Add seasonal fresh fruit, dried fruit, nuts or seeds to this porridge recipe to make a really filling, healthy breakfast. Simply stir the fruit in once the porridge is cooked. Add even more spoonfuls of fruit to the top of your porridge to start with a good portion of your 5-a-day.
Thanks to the slow energy releasing carbohydrates in porridge, eating a bowl of these warming oats for breakfast should keep you going until lunchtime – and help you resist the urge to reach for a mid-morning snack.

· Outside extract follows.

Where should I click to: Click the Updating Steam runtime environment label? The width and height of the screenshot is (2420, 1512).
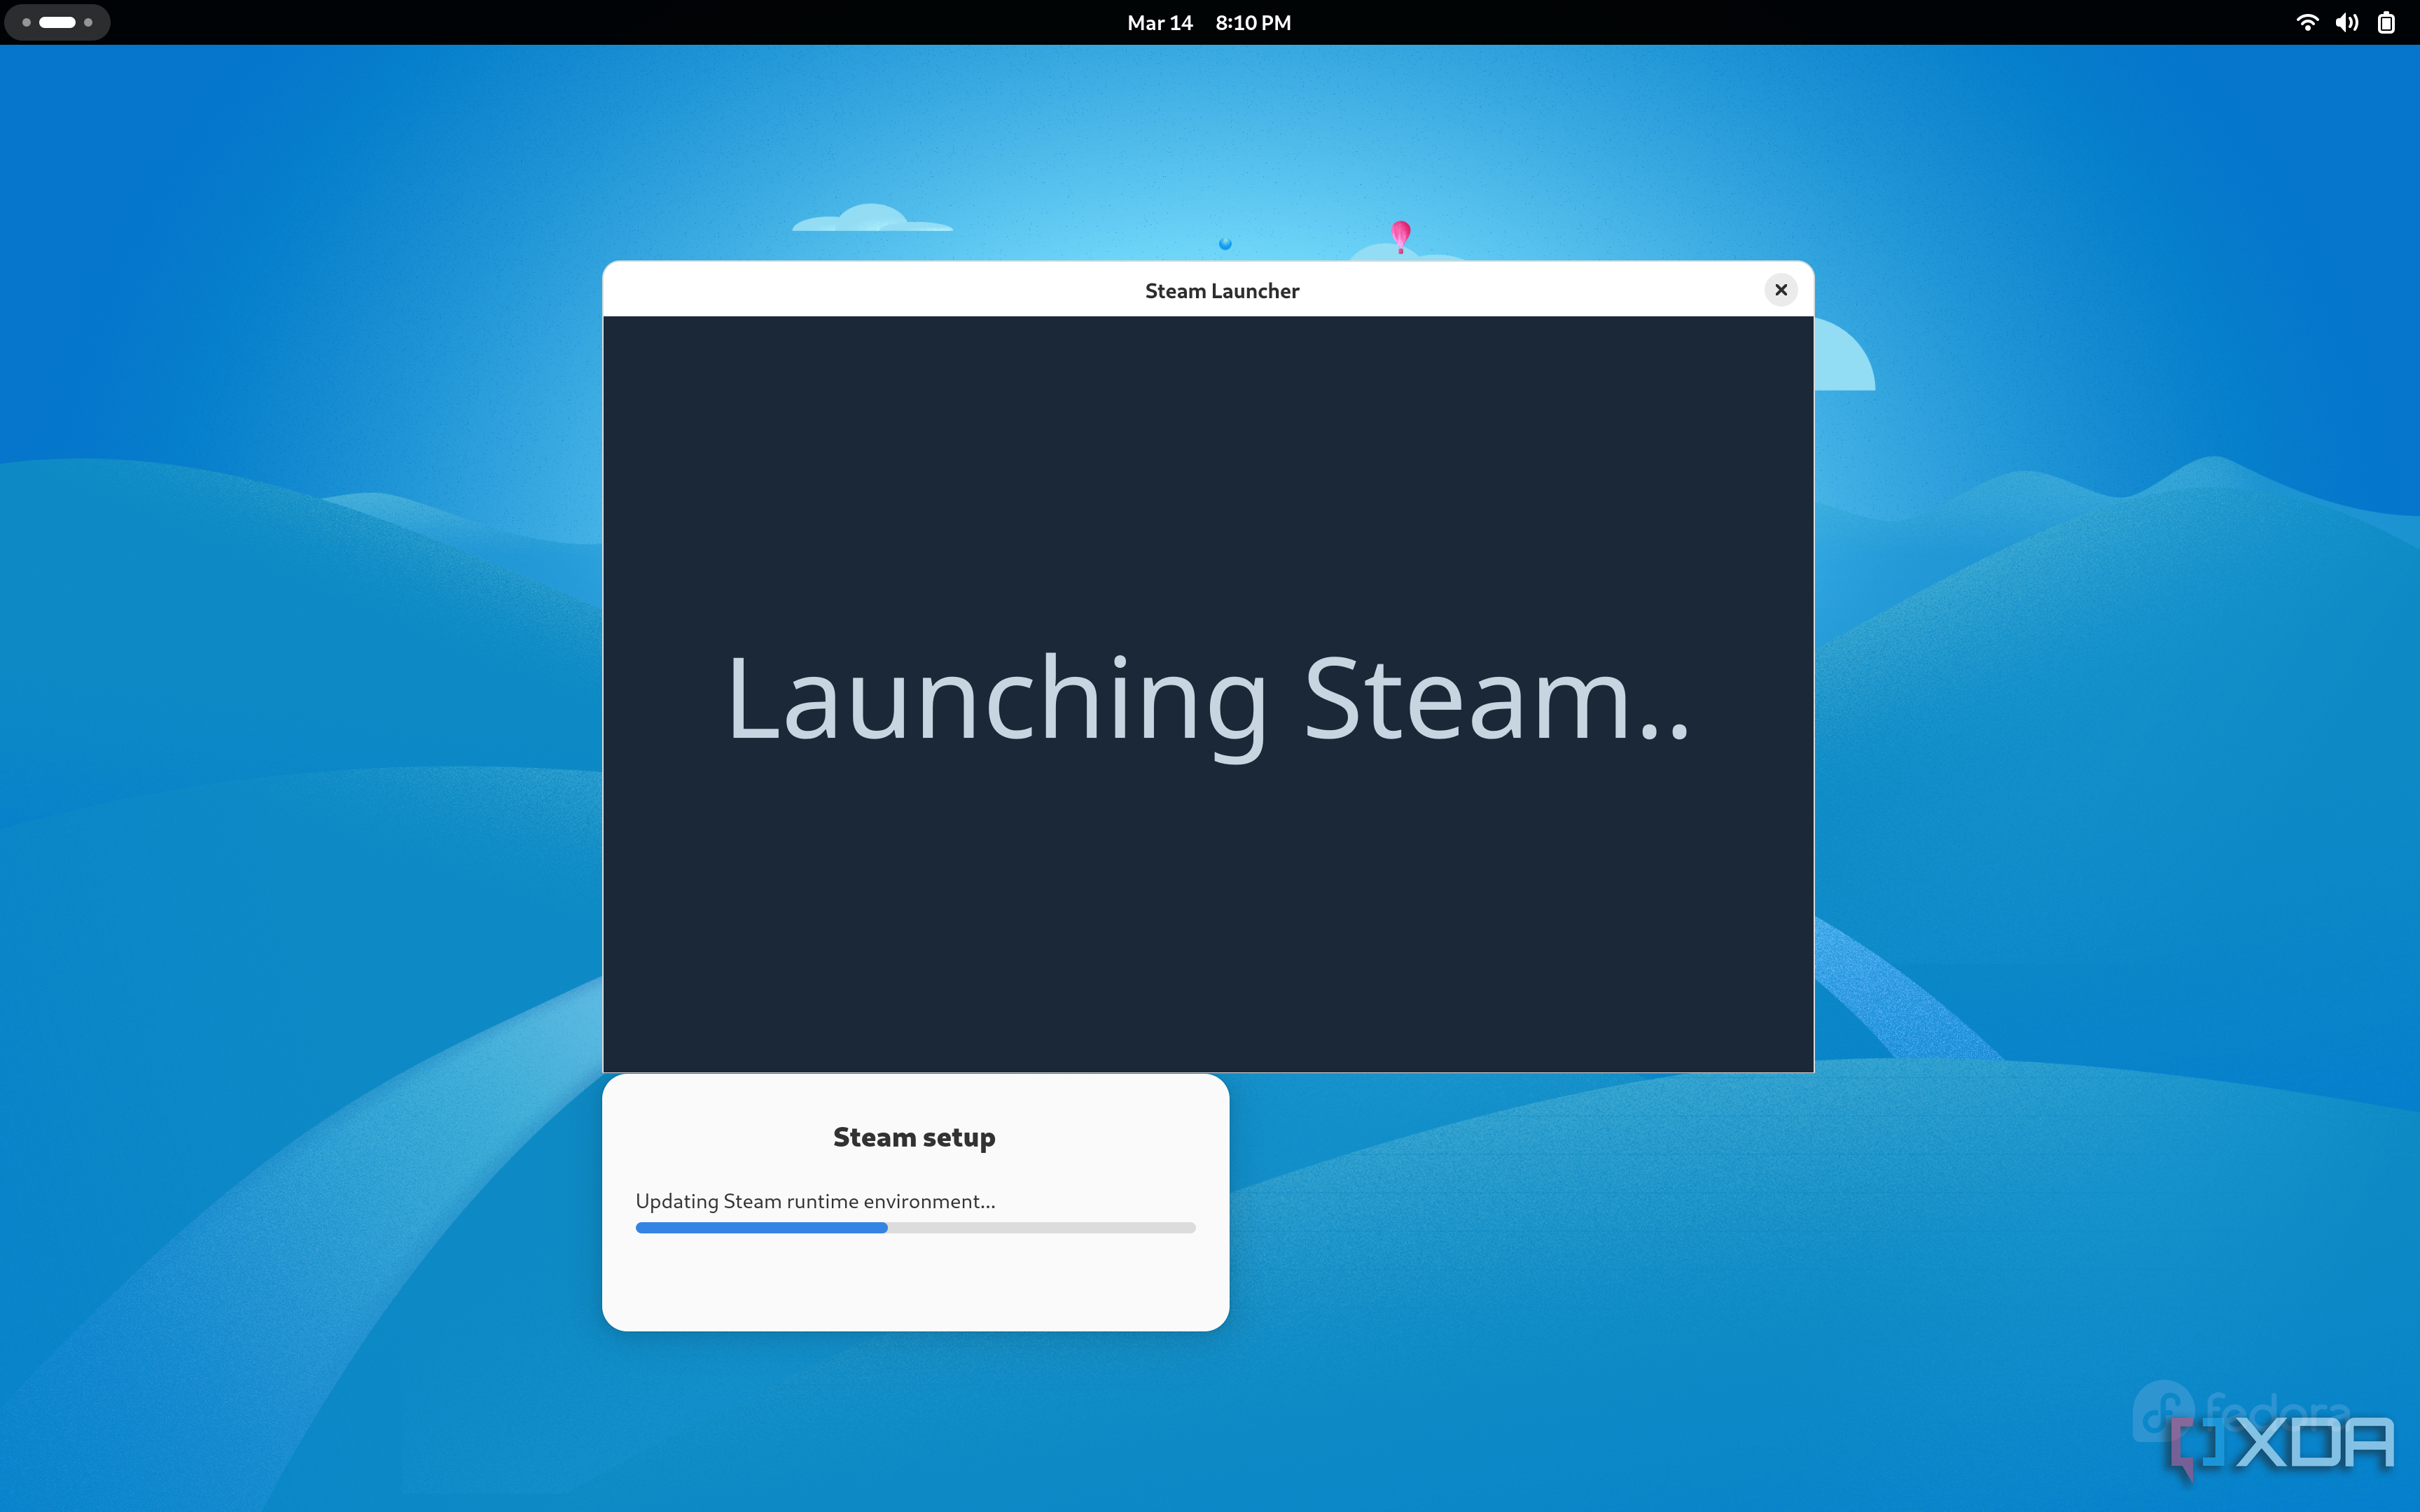pyautogui.click(x=814, y=1201)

Following a dairy-free diet? Just replace the semi-skimmed milk in the recipe for a dairy-free alternative such as almond milk or coconut milk. The overall taste of the porridge might be slightly different, but still delicious.
- 100g porridge oats
- 200ml semi-skimmed milk
- Pinch of salt
- Extra milk to serve
- Choice of toppings:
- Toasted nuts and seeds with golden syrup
- Bananas and maple syrup
- Stewed fruits
Place the oats, milk, 300ml water and salt into a pan. Bring slowly to the boil, stirring frequently with a wooden spoon. Cook the porridge slowly for a couple of minutes, then pour into warm bowls (which will prevent it setting instantly).
Pour extra milk around the edge, then add the topping of your choice and serve immediately.
Top tip for making Porridge
Half the amount of porridge oats and milk if you are making porridge for one.